Last updated:
Ad Disclosure
We believe in full transparency with our readers. Some of our content includes affiliate links, and we may earn a commission through these partnerships.
In an eye-opening case that reflects South Korea’s rigorous stance on crypto regulation, Kim Nam-guk, a former Democratic Party congressman, is facing legal repercussions for concealing substantial crypto holdings.
According to a local source, Prosecutors have requested a six-month prison sentence for Kim, accusing him of deliberately falsifying asset declarations submitted to the National Assembly.
This has been handled as a high-profile case because of the growing debate surrounding cryptocurrency taxation and governance in South Korea.
Congressman Concealed $7.5M Crypto Holdings: Is Crypto Illegal?
Prosecutors allege Kim actively sought to deceive the National Assembly’s Ethics Committee, which is responsible for reviewing lawmakers’ financial disclosures.
During his 2021 and 2022 asset declaration processes, Kim reportedly took deliberate steps to obscure the extent of his cryptocurrency wealth.
In 2021, Kim declared total assets of approximately 1.2 billion won.
However, prosecutors argue that he actually held around 9.9 billion won in cryptocurrency at the time.
To disguise this disparity, Kim allegedly transferred a portion of his crypto holdings into a regular bank account, making it appear as though he had converted his digital assets into fiat currency.
Additionally, he reportedly converted other cryptocurrency holdings back into coins to ensure the total assets matched the declared amount.
This scheme, prosecutors claim, allowed Kim to evade proper scrutiny by the National Assembly Ethics Committee and mask the significant profits he had made from crypto investments.
Kim manipulated his financial disclosures to prevent the committee from accurately reviewing his assets, a violation that has severe legal consequences in South Korea.

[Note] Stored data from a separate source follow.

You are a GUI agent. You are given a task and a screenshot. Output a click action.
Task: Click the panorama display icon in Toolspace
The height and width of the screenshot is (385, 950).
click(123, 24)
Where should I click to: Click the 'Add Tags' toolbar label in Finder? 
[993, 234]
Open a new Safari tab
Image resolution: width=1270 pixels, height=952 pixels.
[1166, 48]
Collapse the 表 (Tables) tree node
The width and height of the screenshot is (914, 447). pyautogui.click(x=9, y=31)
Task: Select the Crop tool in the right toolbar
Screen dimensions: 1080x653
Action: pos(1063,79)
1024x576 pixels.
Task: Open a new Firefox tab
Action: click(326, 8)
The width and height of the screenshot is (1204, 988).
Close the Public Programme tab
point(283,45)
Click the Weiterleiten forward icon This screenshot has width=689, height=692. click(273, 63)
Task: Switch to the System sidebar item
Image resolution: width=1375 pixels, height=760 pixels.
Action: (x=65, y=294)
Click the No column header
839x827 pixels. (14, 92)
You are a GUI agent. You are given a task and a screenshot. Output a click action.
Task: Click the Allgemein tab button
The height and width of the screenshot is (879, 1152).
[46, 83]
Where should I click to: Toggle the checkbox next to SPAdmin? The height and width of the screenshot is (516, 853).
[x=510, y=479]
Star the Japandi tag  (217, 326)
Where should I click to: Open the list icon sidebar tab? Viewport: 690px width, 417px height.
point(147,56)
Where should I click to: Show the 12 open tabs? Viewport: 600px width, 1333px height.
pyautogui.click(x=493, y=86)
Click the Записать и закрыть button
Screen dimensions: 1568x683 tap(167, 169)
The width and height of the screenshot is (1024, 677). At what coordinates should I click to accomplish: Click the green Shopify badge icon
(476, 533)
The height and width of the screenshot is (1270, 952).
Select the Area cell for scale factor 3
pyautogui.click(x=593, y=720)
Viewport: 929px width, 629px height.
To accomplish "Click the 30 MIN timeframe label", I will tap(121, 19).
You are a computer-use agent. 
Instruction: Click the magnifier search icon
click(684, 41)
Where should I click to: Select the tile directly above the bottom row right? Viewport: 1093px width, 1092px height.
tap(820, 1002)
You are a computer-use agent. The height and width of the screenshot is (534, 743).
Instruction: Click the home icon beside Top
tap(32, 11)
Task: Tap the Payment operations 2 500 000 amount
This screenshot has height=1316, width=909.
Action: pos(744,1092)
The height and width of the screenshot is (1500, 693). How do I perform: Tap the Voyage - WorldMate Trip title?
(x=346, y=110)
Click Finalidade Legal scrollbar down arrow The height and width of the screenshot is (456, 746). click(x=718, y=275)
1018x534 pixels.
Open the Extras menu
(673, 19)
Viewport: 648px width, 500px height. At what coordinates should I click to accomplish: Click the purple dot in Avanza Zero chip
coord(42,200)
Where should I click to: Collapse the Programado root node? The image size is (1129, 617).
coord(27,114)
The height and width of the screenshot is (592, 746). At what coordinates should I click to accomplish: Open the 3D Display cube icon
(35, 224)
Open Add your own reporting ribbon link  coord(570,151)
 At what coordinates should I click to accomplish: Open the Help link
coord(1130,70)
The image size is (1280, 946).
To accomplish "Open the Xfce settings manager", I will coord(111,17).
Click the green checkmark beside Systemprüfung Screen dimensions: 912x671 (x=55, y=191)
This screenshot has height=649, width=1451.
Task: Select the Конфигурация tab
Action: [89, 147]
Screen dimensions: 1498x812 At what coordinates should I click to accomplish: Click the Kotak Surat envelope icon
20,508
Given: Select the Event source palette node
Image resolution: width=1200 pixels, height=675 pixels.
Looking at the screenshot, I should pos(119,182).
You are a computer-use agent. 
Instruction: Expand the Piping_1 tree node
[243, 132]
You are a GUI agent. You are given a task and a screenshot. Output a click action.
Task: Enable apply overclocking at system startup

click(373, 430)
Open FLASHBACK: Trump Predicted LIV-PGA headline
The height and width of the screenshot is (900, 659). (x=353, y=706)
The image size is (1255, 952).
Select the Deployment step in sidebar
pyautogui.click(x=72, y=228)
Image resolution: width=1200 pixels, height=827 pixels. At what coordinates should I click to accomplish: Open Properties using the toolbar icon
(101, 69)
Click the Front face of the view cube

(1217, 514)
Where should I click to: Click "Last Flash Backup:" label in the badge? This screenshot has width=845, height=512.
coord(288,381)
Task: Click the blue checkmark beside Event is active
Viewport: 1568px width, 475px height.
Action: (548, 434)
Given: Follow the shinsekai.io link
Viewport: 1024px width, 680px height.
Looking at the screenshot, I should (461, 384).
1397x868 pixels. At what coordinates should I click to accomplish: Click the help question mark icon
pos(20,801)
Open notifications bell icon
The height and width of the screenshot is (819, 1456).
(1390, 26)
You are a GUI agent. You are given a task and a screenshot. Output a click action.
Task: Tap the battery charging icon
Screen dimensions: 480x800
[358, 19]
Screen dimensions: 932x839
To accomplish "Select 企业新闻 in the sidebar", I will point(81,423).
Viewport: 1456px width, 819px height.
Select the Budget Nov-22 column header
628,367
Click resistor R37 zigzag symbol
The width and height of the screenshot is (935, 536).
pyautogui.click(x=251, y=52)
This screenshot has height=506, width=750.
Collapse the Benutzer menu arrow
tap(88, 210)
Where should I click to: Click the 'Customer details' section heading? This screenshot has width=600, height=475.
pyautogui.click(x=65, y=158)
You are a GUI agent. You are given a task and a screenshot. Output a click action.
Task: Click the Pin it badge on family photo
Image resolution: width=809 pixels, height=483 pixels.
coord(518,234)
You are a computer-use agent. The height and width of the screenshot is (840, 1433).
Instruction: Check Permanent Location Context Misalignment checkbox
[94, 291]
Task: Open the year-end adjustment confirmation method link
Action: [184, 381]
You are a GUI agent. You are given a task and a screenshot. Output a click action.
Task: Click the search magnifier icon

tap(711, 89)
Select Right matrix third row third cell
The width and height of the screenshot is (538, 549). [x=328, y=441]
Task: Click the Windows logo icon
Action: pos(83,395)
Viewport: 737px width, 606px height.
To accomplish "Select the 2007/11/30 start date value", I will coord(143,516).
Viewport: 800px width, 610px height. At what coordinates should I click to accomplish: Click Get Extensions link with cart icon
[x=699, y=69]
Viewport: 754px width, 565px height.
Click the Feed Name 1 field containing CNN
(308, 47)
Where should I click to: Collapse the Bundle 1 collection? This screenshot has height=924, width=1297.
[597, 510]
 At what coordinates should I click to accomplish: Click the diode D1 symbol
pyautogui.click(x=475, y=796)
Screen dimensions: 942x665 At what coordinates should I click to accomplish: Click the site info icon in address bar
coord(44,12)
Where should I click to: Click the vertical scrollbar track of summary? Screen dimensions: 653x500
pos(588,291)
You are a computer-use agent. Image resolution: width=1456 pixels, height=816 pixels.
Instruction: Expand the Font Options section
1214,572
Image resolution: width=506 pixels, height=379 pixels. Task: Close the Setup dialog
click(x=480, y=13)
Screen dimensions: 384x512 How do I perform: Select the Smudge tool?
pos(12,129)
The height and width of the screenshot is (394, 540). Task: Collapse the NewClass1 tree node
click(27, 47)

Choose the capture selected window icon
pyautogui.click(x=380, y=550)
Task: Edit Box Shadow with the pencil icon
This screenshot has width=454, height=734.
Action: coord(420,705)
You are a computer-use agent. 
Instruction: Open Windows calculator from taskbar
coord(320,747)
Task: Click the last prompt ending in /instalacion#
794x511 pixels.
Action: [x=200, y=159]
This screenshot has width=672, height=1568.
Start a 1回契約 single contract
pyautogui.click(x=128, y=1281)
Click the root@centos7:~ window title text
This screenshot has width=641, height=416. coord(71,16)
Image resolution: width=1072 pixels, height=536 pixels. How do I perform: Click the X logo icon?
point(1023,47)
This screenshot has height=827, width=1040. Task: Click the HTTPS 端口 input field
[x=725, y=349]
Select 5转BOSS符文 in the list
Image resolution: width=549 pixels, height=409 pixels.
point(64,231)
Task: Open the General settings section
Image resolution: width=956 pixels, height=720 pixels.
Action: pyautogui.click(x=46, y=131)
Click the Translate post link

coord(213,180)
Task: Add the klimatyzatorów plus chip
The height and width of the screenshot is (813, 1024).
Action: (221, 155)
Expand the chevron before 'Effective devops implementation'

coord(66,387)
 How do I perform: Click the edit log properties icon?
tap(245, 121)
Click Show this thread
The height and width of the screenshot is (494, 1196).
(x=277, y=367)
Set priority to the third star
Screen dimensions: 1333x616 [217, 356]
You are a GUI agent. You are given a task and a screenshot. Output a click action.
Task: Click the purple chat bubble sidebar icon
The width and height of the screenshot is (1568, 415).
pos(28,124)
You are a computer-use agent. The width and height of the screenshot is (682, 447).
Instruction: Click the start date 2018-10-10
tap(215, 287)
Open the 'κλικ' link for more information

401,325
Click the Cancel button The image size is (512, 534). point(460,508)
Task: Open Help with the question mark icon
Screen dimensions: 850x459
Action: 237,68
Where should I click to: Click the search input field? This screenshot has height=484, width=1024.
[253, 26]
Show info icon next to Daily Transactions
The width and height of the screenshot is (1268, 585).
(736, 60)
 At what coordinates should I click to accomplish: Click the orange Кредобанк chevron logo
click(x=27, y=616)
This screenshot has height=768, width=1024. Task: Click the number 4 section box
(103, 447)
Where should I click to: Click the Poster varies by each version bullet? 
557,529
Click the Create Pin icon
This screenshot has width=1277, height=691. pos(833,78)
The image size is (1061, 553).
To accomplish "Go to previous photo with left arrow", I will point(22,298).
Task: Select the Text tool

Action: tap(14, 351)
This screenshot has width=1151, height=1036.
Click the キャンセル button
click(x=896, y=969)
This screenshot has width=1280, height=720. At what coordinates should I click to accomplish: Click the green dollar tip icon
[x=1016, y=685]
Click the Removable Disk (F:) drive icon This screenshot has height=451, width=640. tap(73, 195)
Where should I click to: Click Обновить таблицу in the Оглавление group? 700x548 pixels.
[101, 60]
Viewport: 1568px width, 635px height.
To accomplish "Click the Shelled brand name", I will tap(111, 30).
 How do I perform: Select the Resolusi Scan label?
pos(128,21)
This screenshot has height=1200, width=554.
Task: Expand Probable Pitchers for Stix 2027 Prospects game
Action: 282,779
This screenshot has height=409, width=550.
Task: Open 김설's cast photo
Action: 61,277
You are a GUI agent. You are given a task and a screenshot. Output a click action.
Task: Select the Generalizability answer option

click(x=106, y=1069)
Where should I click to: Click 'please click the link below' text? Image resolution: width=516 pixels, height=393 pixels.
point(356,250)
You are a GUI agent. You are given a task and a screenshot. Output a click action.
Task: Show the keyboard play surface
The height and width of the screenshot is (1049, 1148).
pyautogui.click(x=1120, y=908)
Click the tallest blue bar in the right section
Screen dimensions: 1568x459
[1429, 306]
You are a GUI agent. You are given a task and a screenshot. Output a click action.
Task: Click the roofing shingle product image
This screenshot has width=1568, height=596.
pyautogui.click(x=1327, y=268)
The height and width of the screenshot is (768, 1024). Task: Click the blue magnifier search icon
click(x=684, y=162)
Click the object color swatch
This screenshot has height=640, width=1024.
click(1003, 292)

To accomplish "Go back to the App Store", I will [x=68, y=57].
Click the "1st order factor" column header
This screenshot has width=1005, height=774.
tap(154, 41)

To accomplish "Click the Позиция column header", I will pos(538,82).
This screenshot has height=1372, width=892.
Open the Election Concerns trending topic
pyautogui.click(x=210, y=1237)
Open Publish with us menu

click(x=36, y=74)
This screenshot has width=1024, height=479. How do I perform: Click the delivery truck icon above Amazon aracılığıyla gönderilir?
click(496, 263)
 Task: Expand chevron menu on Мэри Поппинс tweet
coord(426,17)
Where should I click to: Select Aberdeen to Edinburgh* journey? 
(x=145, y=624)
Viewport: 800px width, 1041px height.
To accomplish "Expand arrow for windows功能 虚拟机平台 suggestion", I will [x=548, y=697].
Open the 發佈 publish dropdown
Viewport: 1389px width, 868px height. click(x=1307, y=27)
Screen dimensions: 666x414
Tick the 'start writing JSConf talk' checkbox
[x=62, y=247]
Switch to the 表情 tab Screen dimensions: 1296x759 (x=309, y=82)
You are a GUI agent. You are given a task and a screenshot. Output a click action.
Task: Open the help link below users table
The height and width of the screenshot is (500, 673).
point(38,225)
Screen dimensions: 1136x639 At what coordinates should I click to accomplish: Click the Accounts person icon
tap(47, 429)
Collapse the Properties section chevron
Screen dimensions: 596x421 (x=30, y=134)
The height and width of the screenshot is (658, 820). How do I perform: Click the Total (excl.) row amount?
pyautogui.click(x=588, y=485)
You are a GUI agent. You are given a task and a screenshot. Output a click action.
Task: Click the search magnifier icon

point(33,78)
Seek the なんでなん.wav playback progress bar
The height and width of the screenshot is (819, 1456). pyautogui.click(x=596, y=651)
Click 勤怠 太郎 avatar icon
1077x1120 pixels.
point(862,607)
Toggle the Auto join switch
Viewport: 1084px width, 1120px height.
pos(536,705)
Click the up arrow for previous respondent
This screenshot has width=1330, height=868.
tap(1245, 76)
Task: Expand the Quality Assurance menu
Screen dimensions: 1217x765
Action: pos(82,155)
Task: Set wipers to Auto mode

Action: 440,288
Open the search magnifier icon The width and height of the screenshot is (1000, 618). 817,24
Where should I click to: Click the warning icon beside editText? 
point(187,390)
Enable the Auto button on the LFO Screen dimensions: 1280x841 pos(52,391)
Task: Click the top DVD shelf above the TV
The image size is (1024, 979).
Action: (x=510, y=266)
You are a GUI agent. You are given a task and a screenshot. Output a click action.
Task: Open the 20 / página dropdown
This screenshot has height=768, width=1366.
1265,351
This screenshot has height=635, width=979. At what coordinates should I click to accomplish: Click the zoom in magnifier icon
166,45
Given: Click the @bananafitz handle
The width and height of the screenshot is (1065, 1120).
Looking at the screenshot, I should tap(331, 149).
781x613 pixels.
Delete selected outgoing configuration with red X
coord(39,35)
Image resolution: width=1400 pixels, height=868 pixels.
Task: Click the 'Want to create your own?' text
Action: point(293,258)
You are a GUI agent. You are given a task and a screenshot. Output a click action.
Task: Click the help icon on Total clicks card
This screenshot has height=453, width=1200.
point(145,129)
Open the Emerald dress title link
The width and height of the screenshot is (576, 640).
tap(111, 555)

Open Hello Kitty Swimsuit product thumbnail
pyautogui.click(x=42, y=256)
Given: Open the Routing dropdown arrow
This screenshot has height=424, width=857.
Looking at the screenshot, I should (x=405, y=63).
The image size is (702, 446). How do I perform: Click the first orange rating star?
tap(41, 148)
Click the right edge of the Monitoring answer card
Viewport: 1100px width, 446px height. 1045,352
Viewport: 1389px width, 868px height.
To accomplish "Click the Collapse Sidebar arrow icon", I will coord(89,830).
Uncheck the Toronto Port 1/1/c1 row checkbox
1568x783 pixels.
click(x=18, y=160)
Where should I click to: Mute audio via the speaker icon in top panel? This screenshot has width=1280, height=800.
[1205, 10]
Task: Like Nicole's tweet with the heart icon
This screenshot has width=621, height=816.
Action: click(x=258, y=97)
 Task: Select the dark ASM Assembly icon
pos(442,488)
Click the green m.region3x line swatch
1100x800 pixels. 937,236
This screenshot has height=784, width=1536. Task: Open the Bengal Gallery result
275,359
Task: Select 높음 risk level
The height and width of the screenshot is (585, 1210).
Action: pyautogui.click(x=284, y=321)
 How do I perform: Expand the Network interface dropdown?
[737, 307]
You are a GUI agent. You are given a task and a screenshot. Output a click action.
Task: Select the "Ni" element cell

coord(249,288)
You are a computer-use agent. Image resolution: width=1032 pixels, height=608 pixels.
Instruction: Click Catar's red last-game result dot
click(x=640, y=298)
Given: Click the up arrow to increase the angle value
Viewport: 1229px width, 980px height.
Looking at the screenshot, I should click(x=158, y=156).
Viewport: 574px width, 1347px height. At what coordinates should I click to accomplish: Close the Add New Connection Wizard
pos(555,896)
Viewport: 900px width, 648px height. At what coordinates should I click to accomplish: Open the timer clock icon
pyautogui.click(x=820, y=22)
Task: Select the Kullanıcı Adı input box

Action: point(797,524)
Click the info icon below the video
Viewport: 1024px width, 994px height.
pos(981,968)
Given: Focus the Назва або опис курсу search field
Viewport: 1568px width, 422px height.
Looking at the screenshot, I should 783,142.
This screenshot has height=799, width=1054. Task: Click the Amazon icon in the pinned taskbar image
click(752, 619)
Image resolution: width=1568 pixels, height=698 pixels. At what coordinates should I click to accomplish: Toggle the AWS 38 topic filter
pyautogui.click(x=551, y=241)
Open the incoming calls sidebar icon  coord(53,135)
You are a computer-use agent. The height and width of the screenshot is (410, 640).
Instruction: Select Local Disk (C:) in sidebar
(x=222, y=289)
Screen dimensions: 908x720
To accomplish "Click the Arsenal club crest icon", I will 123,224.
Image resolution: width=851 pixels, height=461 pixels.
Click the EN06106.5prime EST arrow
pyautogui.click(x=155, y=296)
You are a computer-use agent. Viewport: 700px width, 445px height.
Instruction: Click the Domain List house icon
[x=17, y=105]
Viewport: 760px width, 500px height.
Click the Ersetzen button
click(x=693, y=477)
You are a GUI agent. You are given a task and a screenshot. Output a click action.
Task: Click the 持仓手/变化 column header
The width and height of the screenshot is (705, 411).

Political and Legal Implications
Kim’s actions come at a time when the Democratic Party is actively debating virtual asset taxation policies.
Kim has been vocal in criticizing his party’s push for stricter crypto tax regulations, labeling them ineffective measures to garner public support.
Despite these criticisms, the Democratic Party has proposed revising tax laws to increase the tax deduction limit for virtual assets to 50 million won.
A report in November shows that South Korea’s ruling Democratic Party of Korea (DPK) has confirmed plans to implement a long-delayed cryptocurrency tax in January 2025.
Initially set for 2022, the 20% tax (22% with local taxes) faced delays due to investor backlash, but adjustments to ease concerns are now being made.
Key amendments include raising the tax exemption threshold from 2.5 million won ($1,795) to 50 million won ($35,919) in annual gains, significantly reducing the number of affected investors.
The plan also allows taxpayers without detailed purchase records to calculate taxes using a percentage of the sale price.
Notably, a crypto case similar to Kim’s occurred recently. According to a December 18 report, a former Woori Bank employee in South Korea was sentenced to 15 years in prison for embezzling $12.4 million to fund a failed crypto investment spree.
The employee, who was in his 30s, forged loan documents under the names of 17 customers. He then embezzled the money from acquaintances’ accounts before transferring it to his own.
He spent over $10.4 million on cryptocurrencies, losing $4.35 million in failed investments. The remainder went toward paying off personal loans and living expenses.
Despite confiscating $3 million worth of assets, the court deemed at least $4 million unrecoverable and ordered the defendant to pay the bank $7.3 million in damages.
The court’s forthcoming decision on Kim’s punishment is expected to set a significant precedent for crypto taxation in South Korea.